Il 6 dicembre 1954 usciva al cinema Pane, amore e gelosia, pellicola diretta dall’indimenticabile Luigi Comencini con protagonisti Vittorio De Sica e Gina Lollobrigida. Il regista racconta le storie delle coppie formate dal Maresciallo Antonio Carotenuto (De Sica) e dell’ostetrica Annarella (Marisa Merlini) e del carabiniere Pietro Stelluti (Roberto Risso) e la bella e umile Maria (Lollobrigida), detta “La Bersagliera”. Il maresciallo intende sposare la sua donna, una madre nubile, e quindi deve presentare le dimissioni, mentre Stelluti, deluso dalla Bersagliera dopo averla vista ballare col maresciallo durante una festa, chiede di essere trasferito ad altro comando. La ragazza, intanto, diventa “sciantosa” (cantante), in una piccola compagnia del paese, Sagliena, e proprio quando sta per riappacificarsi con Pietro, si verifica un terribile terremoto che fa crollare la sua casa, provocando anche la morte del suo asino, animale essenziale per il loro sostentamento. Dopo quello “scossone”, tutti i pezzi torneranno gradualmente al loro posto.

Pane, amore e gelosia tra neorealismo e commedia all’italiana

Dopo il grande successo di Pane, amore e fantasia (1953), il sequel era inevitabile. Comencini non fa altro che rendere la trama un tantino più intricata e complessa – grazie alla collaborazione alla sceneggiatura di Ettore Maria Margadonna, Eduardo De Filippo e Vincenzo Talarico – ma rispettando sempre quella dimensione “rurale”, semplice, immediata e coinvolgente in cui tantissime persone (soprattutto dell’epoca) potevano rivedersi. I battibecchi tra il maresciallo e la bersagliera; i pettegolezzi, la superstizione e i pregiudizi del piccolo (e immaginario) paese; le storie d’amore parallele e il terremoto che arriva paradossalmente a sbrogliare tutti i nodi sono ingredienti che non potevano non fare presa sul grande pubblico. Il regista lo sapeva bene e spinse l’acceleratore oltre il neorealismo, arrivando nel terreno della grande commedia all’italiana, dove alle gag e ai dialoghi sferzanti si fondeva anche una sottile satira sociale verso le istituzioni e la povertà dilagante del dopoguerra.

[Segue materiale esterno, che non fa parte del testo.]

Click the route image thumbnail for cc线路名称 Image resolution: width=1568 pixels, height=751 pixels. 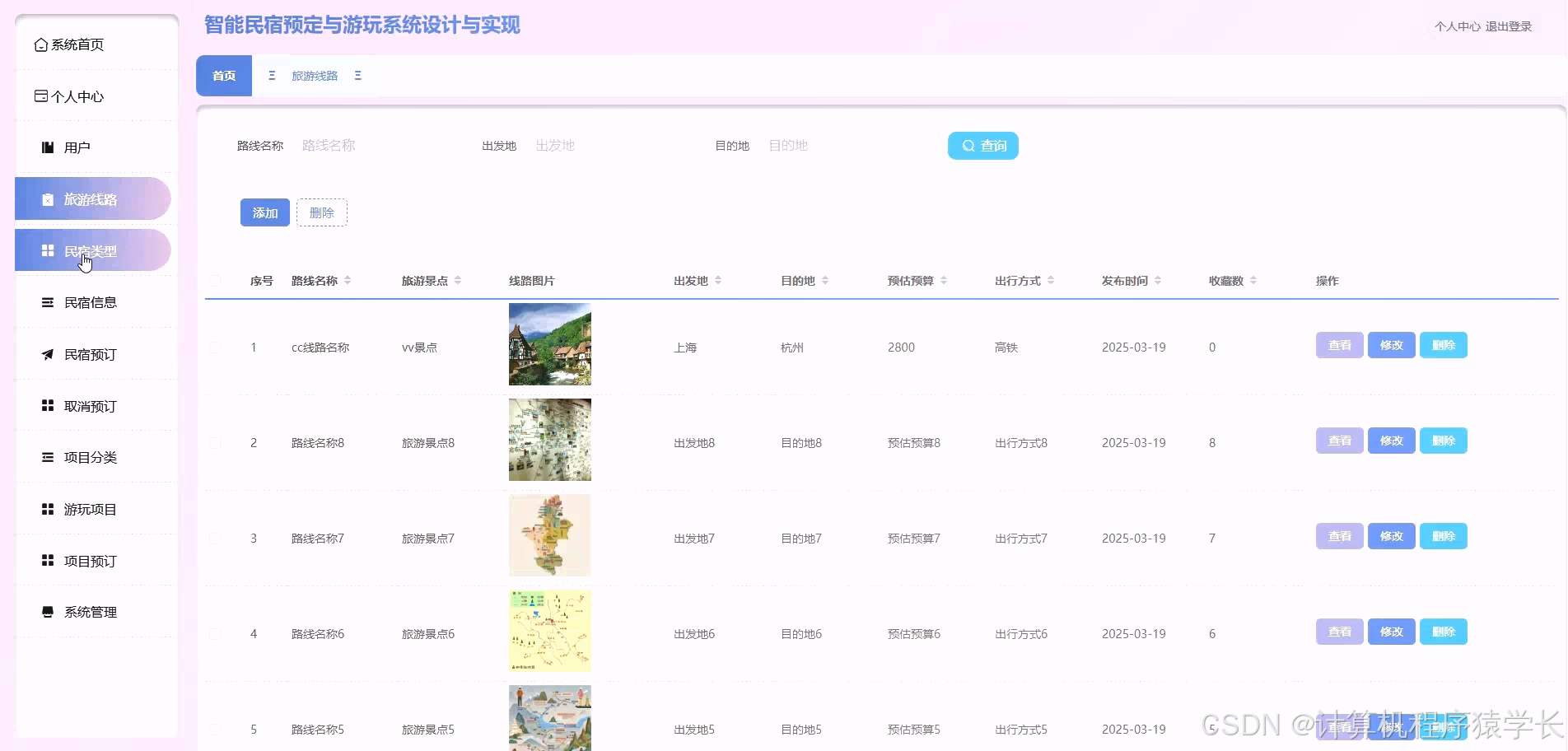click(x=548, y=344)
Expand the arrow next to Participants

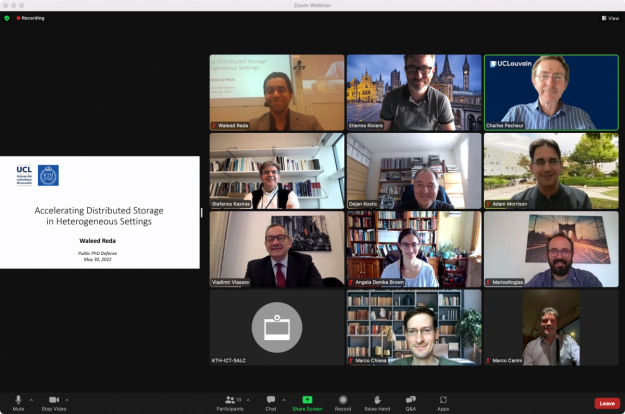tap(250, 399)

Tina Pica, il resto del fenomenale cast e i sequel

Accanto ai due straordinari protagonisti principali, icone indiscusse del cinema italiano e mondiale, qui in forma strepitosa, il cast vede sempre la presenza di altri numeri uno indimenticabili come i già citati Marisa Merlini, Roberto Risso e poi Virgilio Riento (il bigotto Don Emidio), la fenomenale  Tina Pica (Caramella), Maria Pia Casillo (Paoletta), Tecla Scarano, Vittoria Crispo e Memmo Carotenuto. A completare il quadro, ci pensarono la fotografia di Carlo Montuori e le musiche di Alessandro Cicognini. Il film fu visto da circa 10.5 milioni di spettatori e diede il via libera ad altri tre capitoli: Pane, amore e… (1955), con Vittorio De Sica e Sophia Loren; Pane, amore e Andalusia (1958), con De Sica, Carmen Sevilla e Peppino De Filippo e Tuppe tuppe, Marescià! (noto anche come È permesso Maresciallo?), con protagonisti Peppino De Filippo, Giovanna Ralli e Roberto Risso.